Speech Recognition And Synthesis Managed APIs In Windows Vista: Part II


Playing with the speech synthesizer is a lot of fun for about five minutes (ten if you have both Microsoft Anna and Microsoft Lila to work with)  — but after typing “Hello World” into your Speechpad document for the umpteenth time, you may want to do something a bit more challenging.  If you do, then it is time to plug in your expensive microphone, since speech recognition really works best with a good expensive microphone.  If you don’t have one, however, then go ahead and plug in a cheap microphone.  My cheap microphone seems to work fine.  If you don’t have a cheap microphone, either, I have heard that you can take a speaker and plug it into the mic jack of your computer, and if that doesn’t cause an explosion, you can try talking into it.

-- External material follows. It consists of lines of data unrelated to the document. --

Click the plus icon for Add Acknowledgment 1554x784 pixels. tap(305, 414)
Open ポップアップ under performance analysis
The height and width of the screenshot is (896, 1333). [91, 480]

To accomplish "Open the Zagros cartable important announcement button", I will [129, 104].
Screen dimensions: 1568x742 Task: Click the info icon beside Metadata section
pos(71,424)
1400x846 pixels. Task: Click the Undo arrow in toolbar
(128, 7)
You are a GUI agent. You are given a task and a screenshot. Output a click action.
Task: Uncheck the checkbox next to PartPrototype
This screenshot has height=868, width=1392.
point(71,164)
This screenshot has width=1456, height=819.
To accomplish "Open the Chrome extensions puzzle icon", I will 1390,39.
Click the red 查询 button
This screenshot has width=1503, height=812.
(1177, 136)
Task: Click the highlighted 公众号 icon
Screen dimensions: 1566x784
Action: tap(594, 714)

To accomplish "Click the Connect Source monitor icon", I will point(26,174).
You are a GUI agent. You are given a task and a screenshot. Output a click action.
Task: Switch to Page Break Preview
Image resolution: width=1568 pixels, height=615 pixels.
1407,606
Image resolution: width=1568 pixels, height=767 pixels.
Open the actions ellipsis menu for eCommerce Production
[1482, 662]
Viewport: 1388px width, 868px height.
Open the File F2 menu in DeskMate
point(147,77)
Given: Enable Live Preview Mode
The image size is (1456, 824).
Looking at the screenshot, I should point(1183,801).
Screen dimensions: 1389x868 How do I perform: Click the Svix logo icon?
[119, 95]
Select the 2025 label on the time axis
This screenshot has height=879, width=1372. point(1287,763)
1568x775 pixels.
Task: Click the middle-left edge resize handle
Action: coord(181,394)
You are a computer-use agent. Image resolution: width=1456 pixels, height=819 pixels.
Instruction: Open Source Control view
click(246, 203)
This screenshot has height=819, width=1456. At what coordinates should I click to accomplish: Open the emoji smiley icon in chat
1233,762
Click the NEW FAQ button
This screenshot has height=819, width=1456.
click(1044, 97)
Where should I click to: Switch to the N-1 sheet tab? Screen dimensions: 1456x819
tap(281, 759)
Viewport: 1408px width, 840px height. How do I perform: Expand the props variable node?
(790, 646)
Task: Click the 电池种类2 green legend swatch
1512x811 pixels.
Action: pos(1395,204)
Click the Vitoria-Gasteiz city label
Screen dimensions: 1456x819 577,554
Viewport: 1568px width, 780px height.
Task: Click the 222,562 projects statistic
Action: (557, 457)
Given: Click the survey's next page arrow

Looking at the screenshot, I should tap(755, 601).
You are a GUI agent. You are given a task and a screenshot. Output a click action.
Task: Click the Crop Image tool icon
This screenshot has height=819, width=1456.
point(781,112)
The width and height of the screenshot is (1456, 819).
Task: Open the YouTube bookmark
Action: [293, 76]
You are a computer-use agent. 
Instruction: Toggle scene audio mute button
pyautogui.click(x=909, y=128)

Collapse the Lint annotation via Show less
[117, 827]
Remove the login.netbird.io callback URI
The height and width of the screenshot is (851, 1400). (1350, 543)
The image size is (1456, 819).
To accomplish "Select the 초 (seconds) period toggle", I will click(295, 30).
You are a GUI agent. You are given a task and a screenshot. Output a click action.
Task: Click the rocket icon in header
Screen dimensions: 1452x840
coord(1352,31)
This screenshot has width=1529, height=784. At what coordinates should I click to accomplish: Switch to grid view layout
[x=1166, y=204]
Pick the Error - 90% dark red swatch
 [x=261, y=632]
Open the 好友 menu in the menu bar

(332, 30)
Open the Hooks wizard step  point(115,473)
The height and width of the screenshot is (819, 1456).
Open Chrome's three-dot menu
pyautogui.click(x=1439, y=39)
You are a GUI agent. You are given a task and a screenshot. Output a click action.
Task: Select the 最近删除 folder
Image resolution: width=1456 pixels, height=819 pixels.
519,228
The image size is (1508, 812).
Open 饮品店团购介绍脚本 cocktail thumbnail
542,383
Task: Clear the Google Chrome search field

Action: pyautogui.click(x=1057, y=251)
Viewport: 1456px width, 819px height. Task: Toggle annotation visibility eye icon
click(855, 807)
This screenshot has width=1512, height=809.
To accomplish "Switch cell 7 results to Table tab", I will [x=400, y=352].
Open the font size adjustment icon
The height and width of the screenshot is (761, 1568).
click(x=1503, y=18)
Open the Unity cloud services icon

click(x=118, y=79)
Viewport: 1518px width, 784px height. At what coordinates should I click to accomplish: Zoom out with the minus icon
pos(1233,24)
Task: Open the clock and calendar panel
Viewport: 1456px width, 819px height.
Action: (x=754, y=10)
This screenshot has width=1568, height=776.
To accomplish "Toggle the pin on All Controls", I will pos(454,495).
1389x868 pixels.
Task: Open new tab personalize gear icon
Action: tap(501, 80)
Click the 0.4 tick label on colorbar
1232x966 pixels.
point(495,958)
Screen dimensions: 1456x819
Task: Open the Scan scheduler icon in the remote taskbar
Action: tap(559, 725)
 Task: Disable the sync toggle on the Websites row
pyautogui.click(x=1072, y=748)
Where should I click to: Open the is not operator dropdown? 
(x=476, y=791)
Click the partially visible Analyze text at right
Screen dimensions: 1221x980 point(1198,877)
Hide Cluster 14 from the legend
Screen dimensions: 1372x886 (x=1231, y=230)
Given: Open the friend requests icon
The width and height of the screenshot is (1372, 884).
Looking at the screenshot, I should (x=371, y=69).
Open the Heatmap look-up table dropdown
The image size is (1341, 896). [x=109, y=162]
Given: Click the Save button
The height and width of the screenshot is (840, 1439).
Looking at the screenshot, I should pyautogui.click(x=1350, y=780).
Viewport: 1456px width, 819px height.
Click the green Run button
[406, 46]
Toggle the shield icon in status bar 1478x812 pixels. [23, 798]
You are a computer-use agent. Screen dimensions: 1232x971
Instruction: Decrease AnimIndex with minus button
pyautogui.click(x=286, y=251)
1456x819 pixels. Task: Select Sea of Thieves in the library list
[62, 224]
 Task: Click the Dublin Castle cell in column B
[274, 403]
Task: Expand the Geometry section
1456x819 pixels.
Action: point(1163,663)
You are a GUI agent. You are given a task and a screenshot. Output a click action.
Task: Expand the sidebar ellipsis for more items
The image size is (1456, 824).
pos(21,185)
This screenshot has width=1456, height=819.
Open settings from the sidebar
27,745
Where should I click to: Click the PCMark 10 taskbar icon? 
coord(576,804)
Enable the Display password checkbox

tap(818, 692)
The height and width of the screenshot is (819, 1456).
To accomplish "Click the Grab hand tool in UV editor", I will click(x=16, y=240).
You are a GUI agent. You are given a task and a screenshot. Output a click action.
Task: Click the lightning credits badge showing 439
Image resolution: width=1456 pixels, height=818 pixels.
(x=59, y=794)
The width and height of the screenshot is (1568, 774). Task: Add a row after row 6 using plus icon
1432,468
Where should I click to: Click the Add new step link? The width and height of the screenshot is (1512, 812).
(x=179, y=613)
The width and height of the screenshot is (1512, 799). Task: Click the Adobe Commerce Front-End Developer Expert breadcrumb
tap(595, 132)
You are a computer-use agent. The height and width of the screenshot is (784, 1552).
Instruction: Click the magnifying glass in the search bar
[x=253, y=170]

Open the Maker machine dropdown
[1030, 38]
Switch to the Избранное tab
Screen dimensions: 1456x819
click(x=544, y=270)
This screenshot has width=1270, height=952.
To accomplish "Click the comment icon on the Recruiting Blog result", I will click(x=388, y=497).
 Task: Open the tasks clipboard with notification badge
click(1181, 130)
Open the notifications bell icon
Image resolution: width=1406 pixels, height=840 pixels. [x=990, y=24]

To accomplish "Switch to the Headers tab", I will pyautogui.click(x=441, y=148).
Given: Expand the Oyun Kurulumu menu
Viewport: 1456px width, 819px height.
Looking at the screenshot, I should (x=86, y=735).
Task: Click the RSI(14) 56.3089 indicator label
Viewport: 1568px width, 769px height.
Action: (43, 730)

While speech synthesis may be useful for certain specialized applications, voice commands, by cantrast, are a feature that can be used to enrich any current WinForms application. With the SR Managed API, it is also easy to implement once you understand certain concepts such as the Grammar class and the SpeechRecognitionEngine.


We will begin by declaring a local instance of the speech engine and initializing it. 

	#region Local Members

private SpeechSynthesizer synthesizer = null;
private string selectedVoice = string.Empty;
private SpeechRecognitionEngine recognizer = null;

#endregion

public Main()
{
InitializeComponent();
synthesizer = new SpeechSynthesizer();
LoadSelectVoiceMenu();
recognizer = new SpeechRecognitionEngine();
InitializeSpeechRecognitionEngine();
}

private void InitializeSpeechRecognitionEngine()
{
recognizer.SetInputToDefaultAudioDevice();
Grammar customGrammar = CreateCustomGrammar();
recognizer.UnloadAllGrammars();
recognizer.LoadGrammar(customGrammar);
recognizer.SpeechRecognized +=
new EventHandler<SpeechRecognizedEventArgs>(recognizer_SpeechRecognized);
recognizer.SpeechHypothesized +=
new EventHandler<SpeechHypothesizedEventArgs>(recognizer_SpeechHypothesized);
}

private Grammar CreateCustomGrammar()
{
GrammarBuilder grammarBuilder = new GrammarBuilder();
grammarBuilder.Append(new Choices(“cut”, “copy”, “paste”, “delete”));
return new Grammar(grammarBuilder);
}


The speech recognition engine is the main workhorse of the speech recognition functionality.  At one end, we configure the input device that the engine will listen on.  In this case, we use the default device (whatever you have plugged in), though we can also select other inputs, such as specific wave files.  At the other end, we capture two events thrown by our speech recognition engine.  As the engine attempts to interpret the incoming sound stream, it will throw various “hypotheses” about what it thinks is the correct rendering of the speech input.  When it finally determines the correct value, and matches it to a value in the associated grammar objects, it throws a speech recognized event, rather than a speech hypothesized event.  If the determined word or phrase does not have a match in any associated grammar, a speech recognition rejected event (which we do not use in the present project) will be thrown instead.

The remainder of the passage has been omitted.